More than thirty years ago I read Marry me and it made a big impression on me. Rereading it all these years later was a sheer pleasure. It is Updike’s typical stomping ground: couples, marriages and adultery in a middleclass setting. I remember an interview in which Updike said of this subject matter: ‘If I haven’t exhausted it, then it certainly has exhausted me’.
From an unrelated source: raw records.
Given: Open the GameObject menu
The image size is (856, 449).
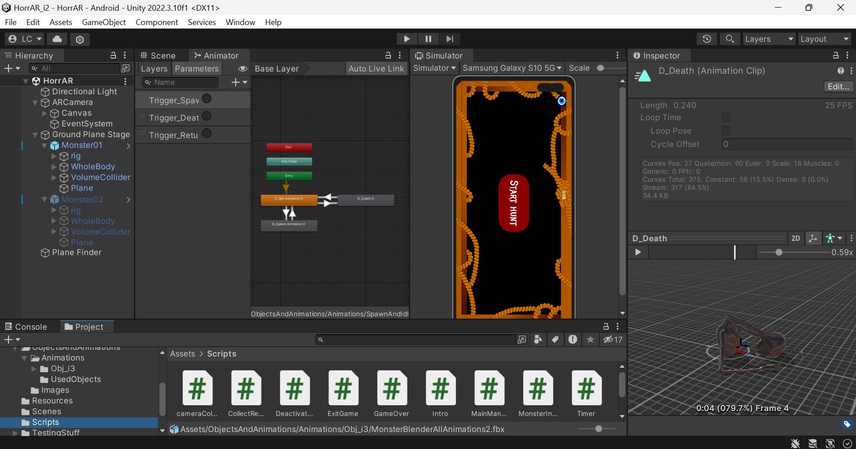Looking at the screenshot, I should (104, 22).
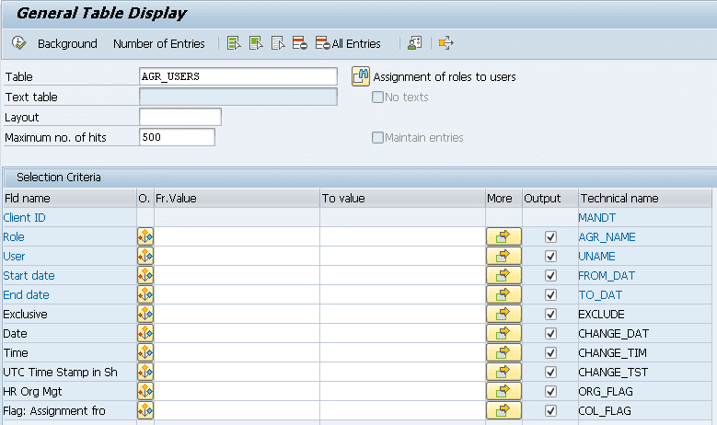Click binoculars icon beside the Table field

click(x=361, y=77)
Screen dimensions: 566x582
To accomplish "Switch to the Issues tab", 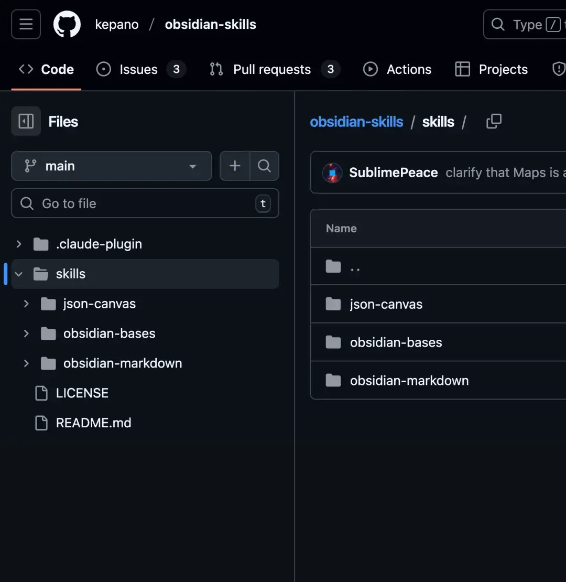I will click(x=137, y=69).
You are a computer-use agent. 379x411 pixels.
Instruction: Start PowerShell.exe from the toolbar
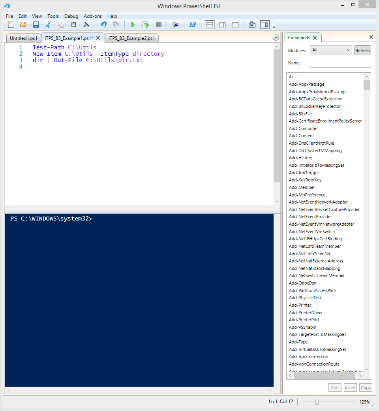(193, 25)
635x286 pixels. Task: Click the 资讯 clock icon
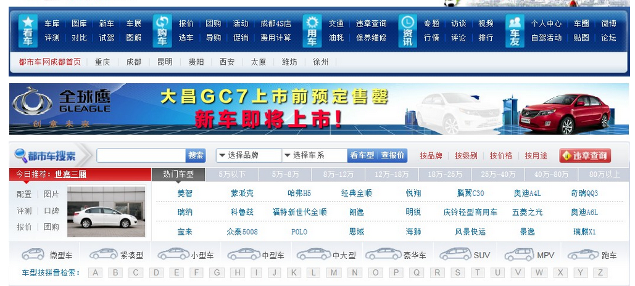click(x=407, y=31)
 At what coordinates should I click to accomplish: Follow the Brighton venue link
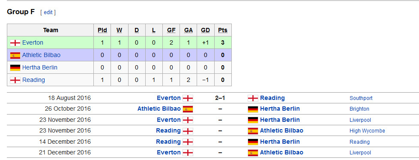point(359,109)
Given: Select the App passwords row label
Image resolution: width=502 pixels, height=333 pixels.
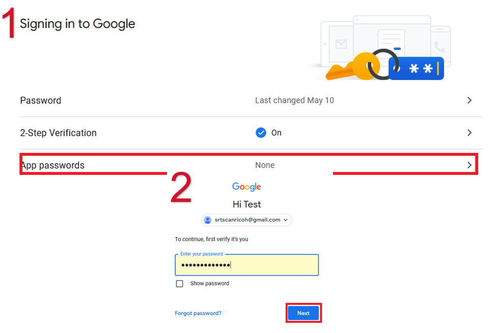Looking at the screenshot, I should (53, 165).
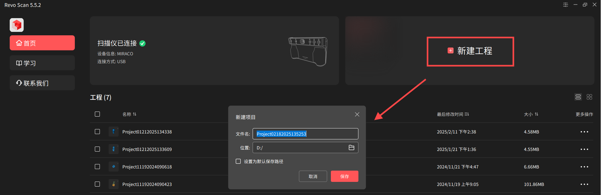Open the folder browse icon in location field
This screenshot has height=195, width=601.
(x=352, y=148)
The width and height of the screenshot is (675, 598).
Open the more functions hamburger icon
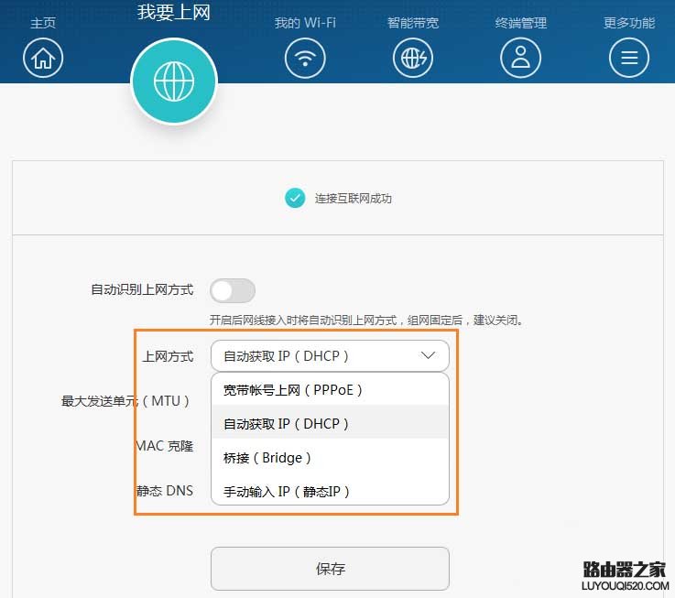[x=628, y=59]
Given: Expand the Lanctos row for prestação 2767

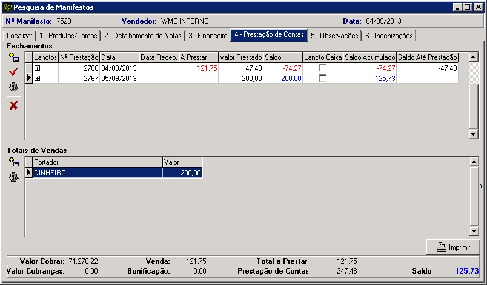Looking at the screenshot, I should (38, 79).
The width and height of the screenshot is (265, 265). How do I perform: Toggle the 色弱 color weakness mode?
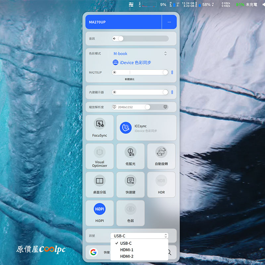pos(130,213)
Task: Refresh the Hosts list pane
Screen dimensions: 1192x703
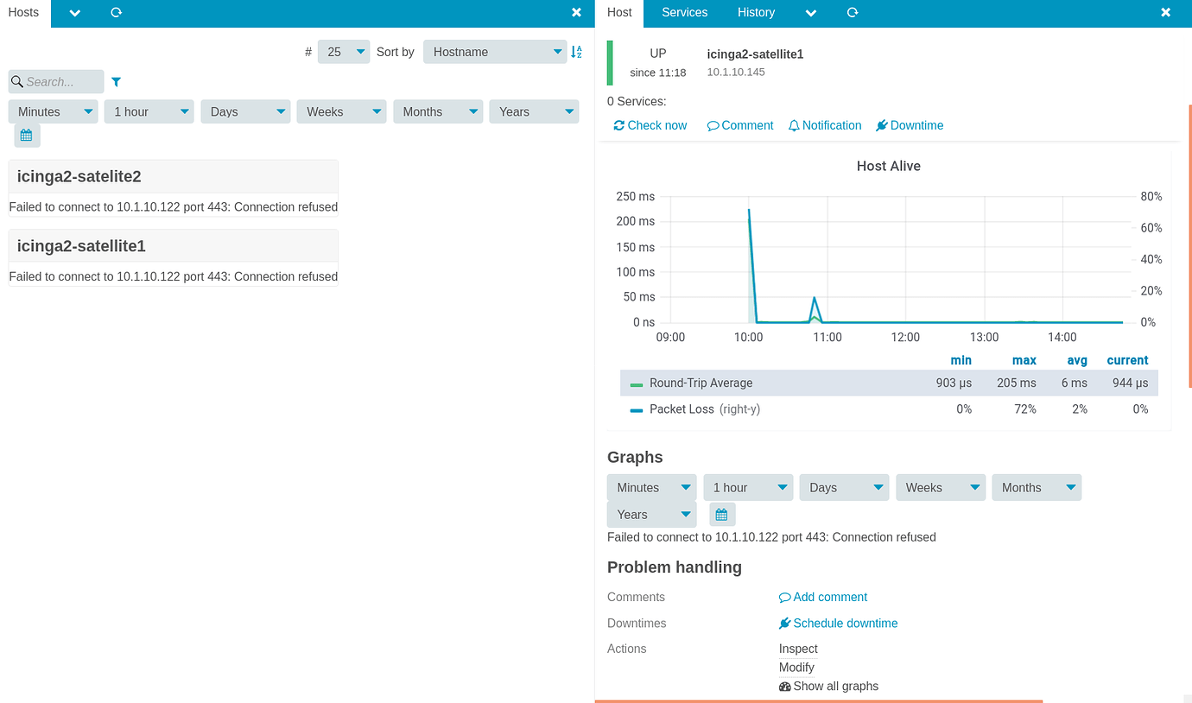Action: (x=116, y=13)
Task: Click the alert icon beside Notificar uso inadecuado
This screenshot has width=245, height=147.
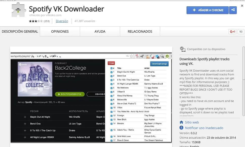Action: 181,128
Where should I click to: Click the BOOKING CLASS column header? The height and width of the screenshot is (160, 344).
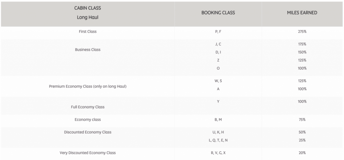218,13
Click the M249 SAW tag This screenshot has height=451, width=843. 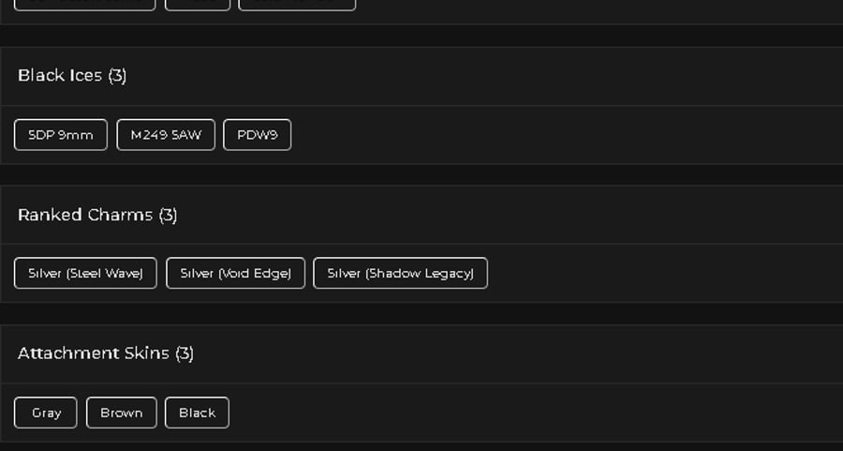pyautogui.click(x=166, y=134)
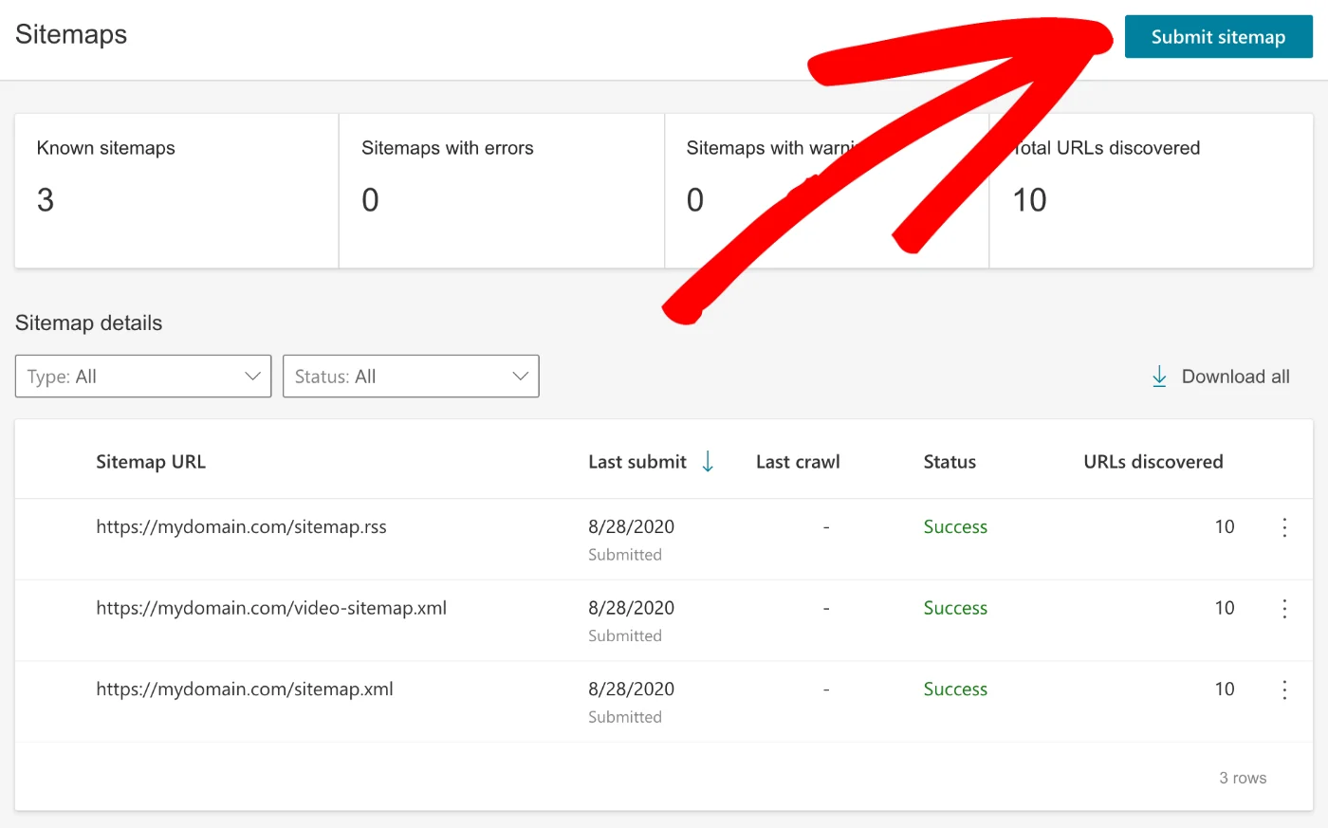Click the sort arrow next to Last submit

pos(707,461)
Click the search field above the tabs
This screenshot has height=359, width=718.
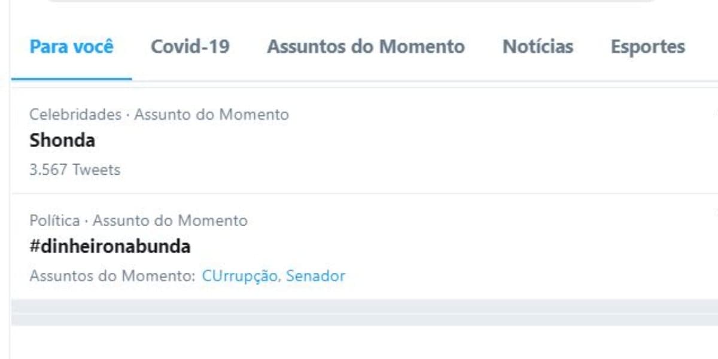pyautogui.click(x=351, y=1)
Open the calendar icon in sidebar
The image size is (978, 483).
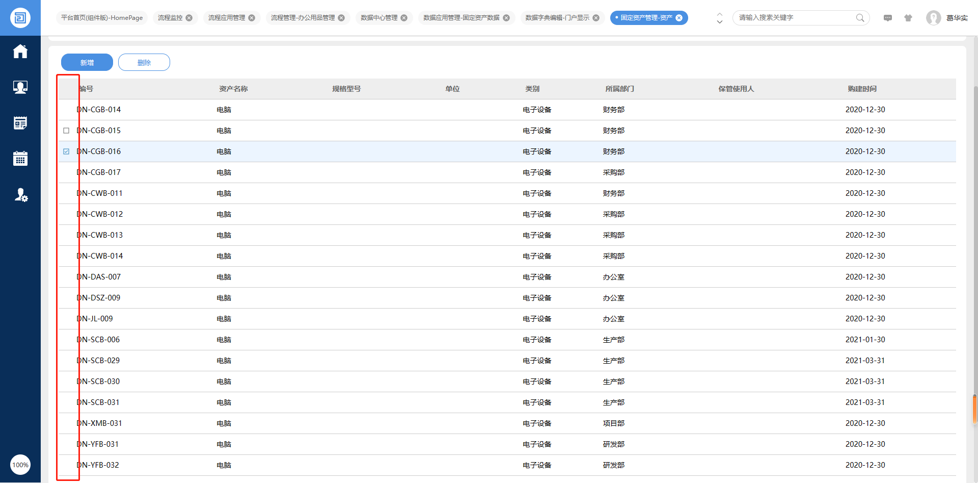point(20,159)
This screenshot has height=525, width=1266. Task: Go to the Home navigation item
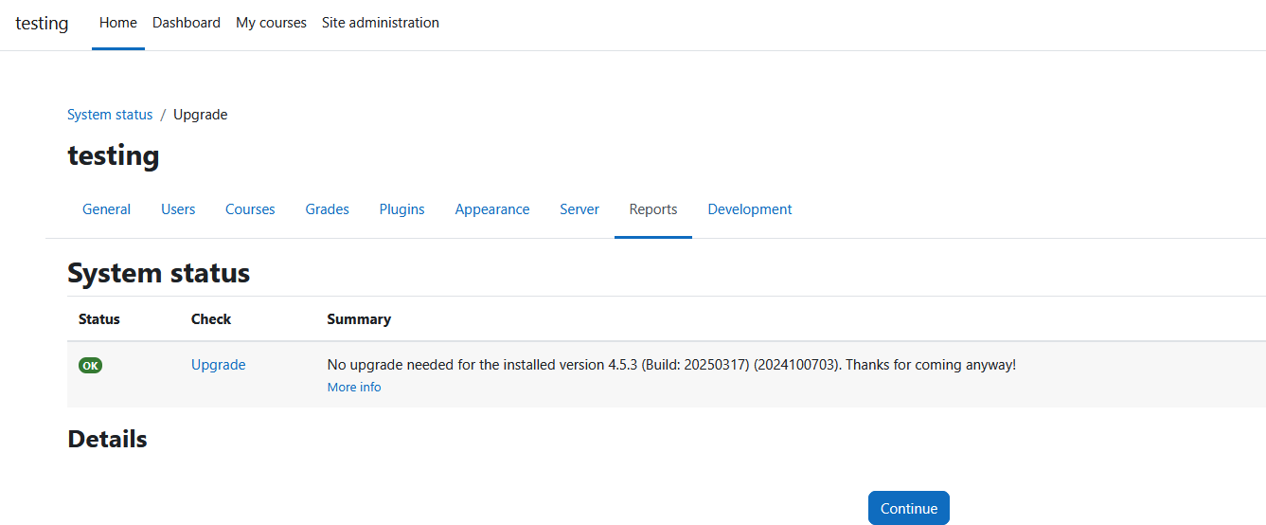118,23
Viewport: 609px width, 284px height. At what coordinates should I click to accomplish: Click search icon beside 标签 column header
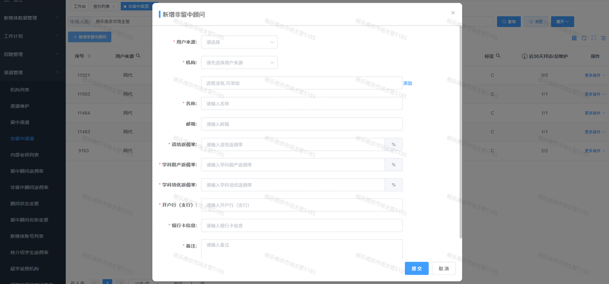[498, 56]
In Marry me the story is about the married couples Jerry and Ruth and Richard and Sally. It is set in the early sixties in a small town in Connecticut. Jerry and Sally are having an affair and Jerry cannot decide whether or not to break up his marriage with Ruth and choose Sally. His indecisiveness is irritating, frustrating, almost debilitating. But this is just the point. At one stage in the story, Sally, waiting for Jerry to make up his mind and no longer much at ease in her own house with Richard, decides to go and stay with her brother in Florida for a while. Then follows this exchange between Ruth and Jerry:
[Ruth]: Why?
[Jerry]: The bind was getting to be too much for her.
[Ruth]: What bind? What is bind, exactly?
[Jerry]: A bind is when all the alternatives are impossible. Life is a bind. It’s impossible to live forever, it’s impossible to die. It’s impossible for me to marry Sally, it’s impossible for me to live without her. You don't know what a bind is because what’s impossible doesn’t interest you. Your eyes just don’t see it.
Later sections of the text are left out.